In [None]:
!pip install torch accelerate matplotlib numpy tqdm smalldiffusion

In [None]:
import numpy as np
import torch
import matplotlib
import matplotlib.pyplot as plt
from accelerate import Accelerator
from itertools import pairwise
from IPython.display import HTML
from matplotlib.animation import FuncAnimation
from torch.utils.data import DataLoader
from torch.nn.functional import mse_loss
from typing import Optional
from tqdm import tqdm

from smalldiffusion import (
    ScheduleLogLinear, training_loop, samples, Swissroll, TimeInputMLP, Schedule,
    ModelMixin, get_sigma_embeds
)

matplotlib.rcParams['animation.embed_limit'] = 2**128

# Introduction

For this exercise you will build diffusion model on a 2D toy dataset from scratch. We will
mostly recreate the implementation in the
[`smalldiffusion` library](https://github.com/yuanchenyang/smalldiffusion/).


# 1. Load data
First we create and load the 2D spiral dataset with 200 points.

In [None]:
dataset = Swissroll(np.pi/2, 5*np.pi, 200)
loader  = DataLoader(dataset, batch_size=2000)

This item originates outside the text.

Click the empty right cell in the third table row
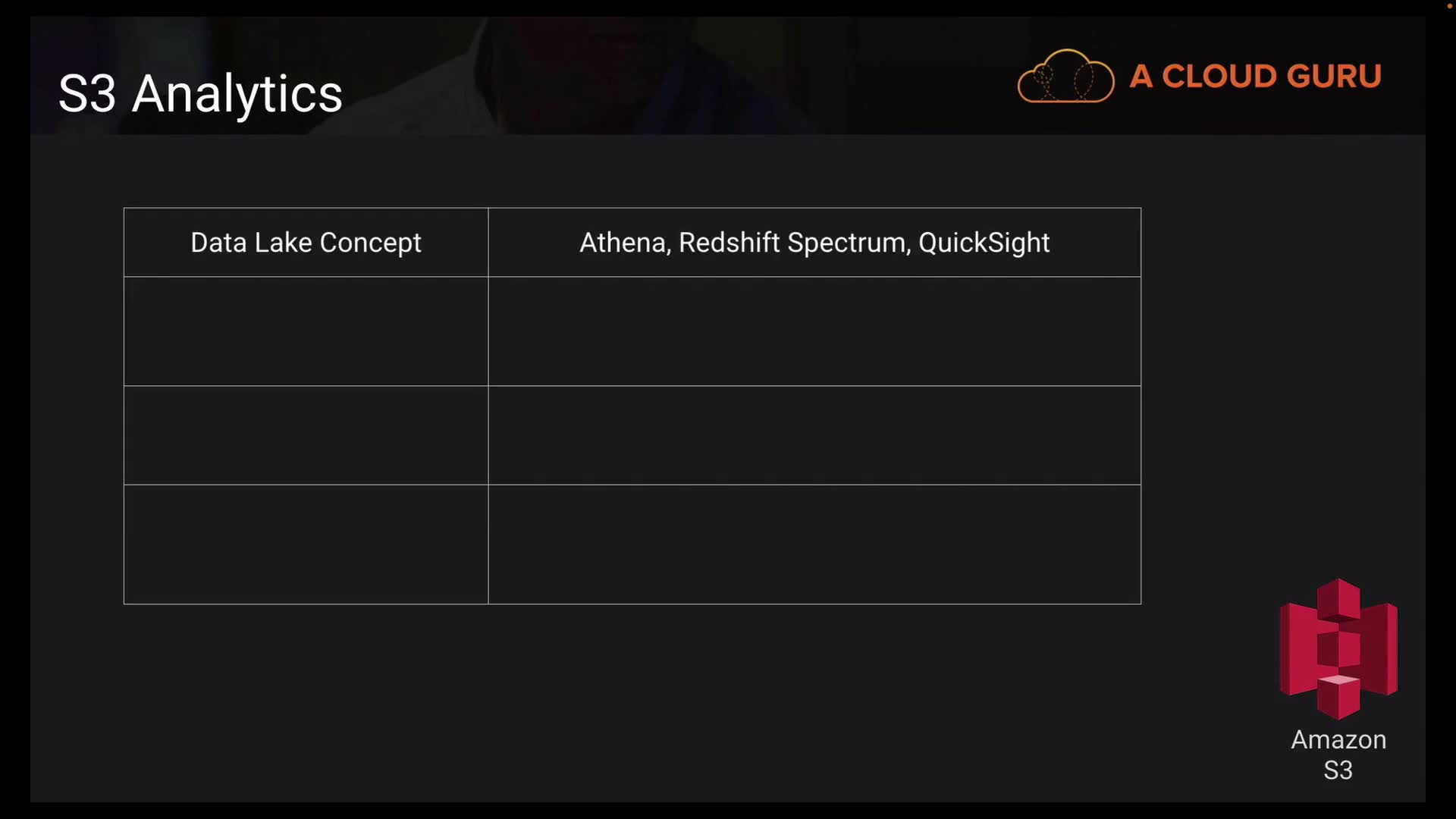 click(x=814, y=435)
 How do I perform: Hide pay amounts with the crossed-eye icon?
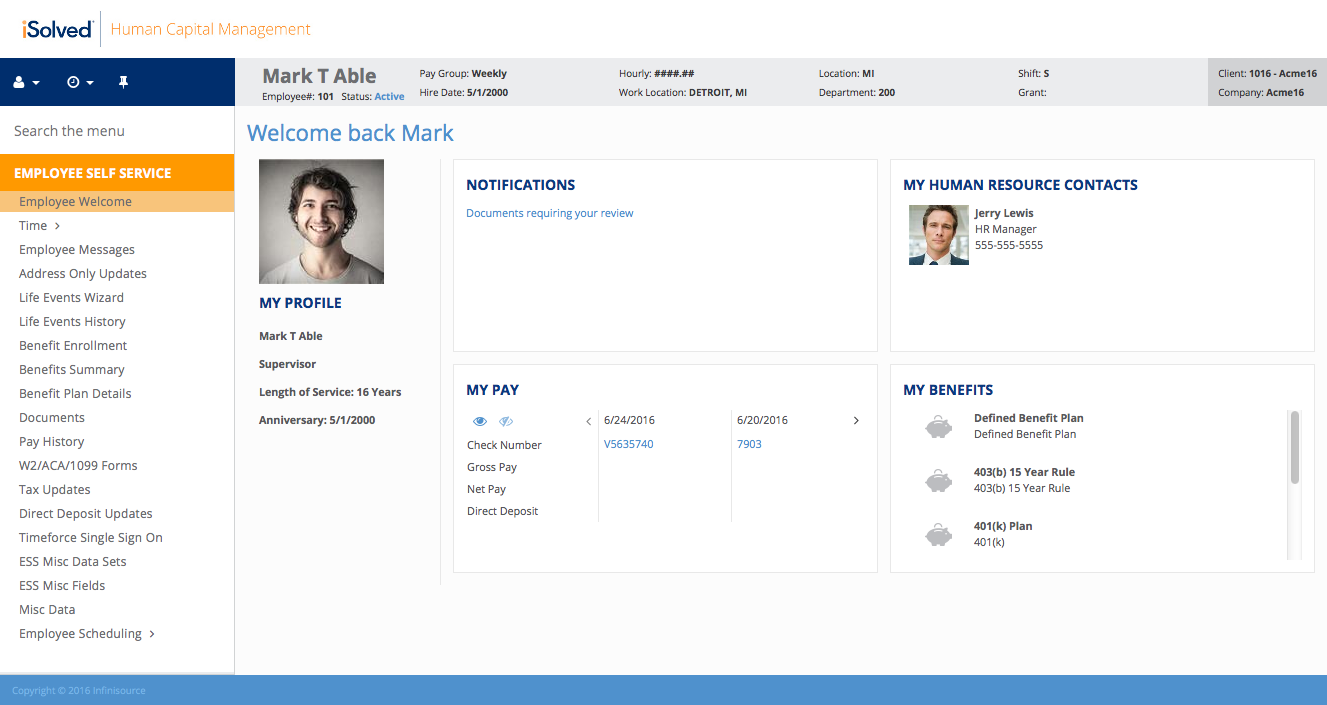506,421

Next we define `plot_batch`, which visualizes samples from this dataset

In [None]:
def plot_batch(batch, ax=None, **kwargs):
    batch = batch.cpu().numpy()
    ax = ax or plt
    return ax.scatter(batch[:,0], batch[:,1], marker='.', **kwargs)

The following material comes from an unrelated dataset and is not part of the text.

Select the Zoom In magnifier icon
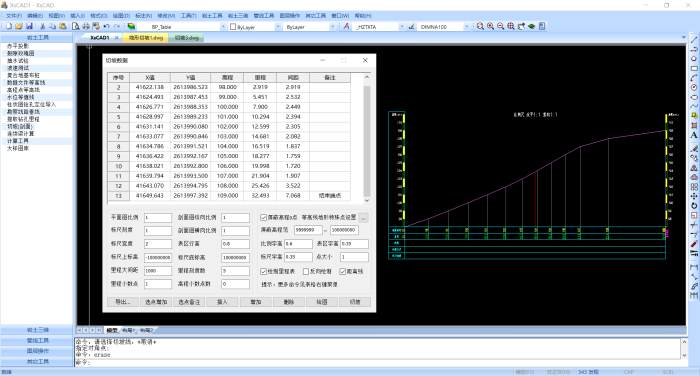Screen dimensions: 700x376 tap(490, 27)
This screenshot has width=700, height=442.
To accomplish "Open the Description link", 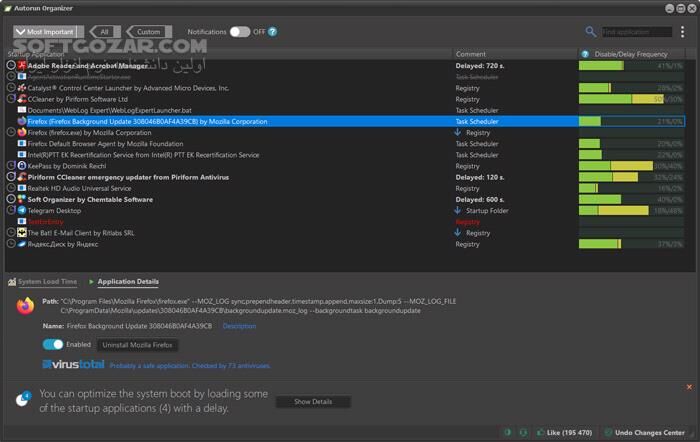I will 239,326.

plot_batch(next(iter(loader)))

# 2. Define Schedule
Here we define a simple log-linear noise schedule with 200 steps.

In [None]:
schedule = ScheduleLogLinear(N=200, sigma_min=0.005, sigma_max=10)
plt.plot(schedule.sigmas)
plt.xlabel('$t$')
plt.ylabel('$\\sigma_t$')
plt.yscale('log')

Since our neural network takes the noise level $\sigma_t$ as input, we need to
encode $\sigma_t$ to ensure it has bounded norm (otherwise $\sigma_t$ ranges
from very small to very large values, making training the neural network
ill-conditioned). A simple encoding scheme is to use $[\sin(\log(\sigma)/2), \cos(\log(\sigma)/2)]$.
`get_sigma_embeds` is used later in `TimeInputMLP` to encode $\sigma$ before
passing it into a neural network.

In [None]:
sx, sy = get_sigma_embeds(len(schedule), schedule.sigmas).T
plt.plot(sx, label='$\\sin(\\log(\\sigma_t)/2)$')
plt.plot(sy, label='$\\cos(\\log(\\sigma_t)/2)$')
plt.xlabel('$t$')
plt.legend()
plt.show()

# 3. Define Model
Next we define a simple diffusion model using a MLP. The 4-dimensional input to this MLP
is the (2-dimensional) $\sigma_t$ encoding concatenated with $x$. The MLP has a 2-dimensional output,
the predicted noise $\epsilon$.

In [None]:
model = TimeInputMLP(hidden_dims=(16,128,128,128,128,16))
print(model)

# 4. Train Model

Next we write code to train the model, optimizing the loss function

$$\mathcal{L}(\theta) =
\mathbb{E}[\Vert\epsilon_\theta(x_0 + \sigma \epsilon, \sigma) - \epsilon\Vert^2]$$

**Question 1 (1 point):** Complete the code in the training loop to implement
this loss function. Train for 20000 epochs and plot the loss over epochs.

In [None]:
def moving_average(x, w):
    return np.convolve(x, np.ones(w), 'valid') / w

def training_loop(loader      : DataLoader,
                  model       : torch.nn.Module,
                  schedule    : Schedule,
                  epochs      : int = 10000,
                  lr          : float = 1e-3):
    accelerator = Accelerator()
    optimizer = torch.optim.AdamW(model.parameters(), lr=lr)
    model, optimizer, loader = accelerator.prepare(model, optimizer, loader)
    for _ in tqdm(range(epochs)):
        for x0 in loader:
            model.train()
            optimizer.zero_grad()

            # Sample random sigmas with same number of batches as x0
            sigma = schedule.sample_batch(x0)
            while len(sigma.shape) < len(x0.shape):
                sigma = sigma.unsqueeze(-1)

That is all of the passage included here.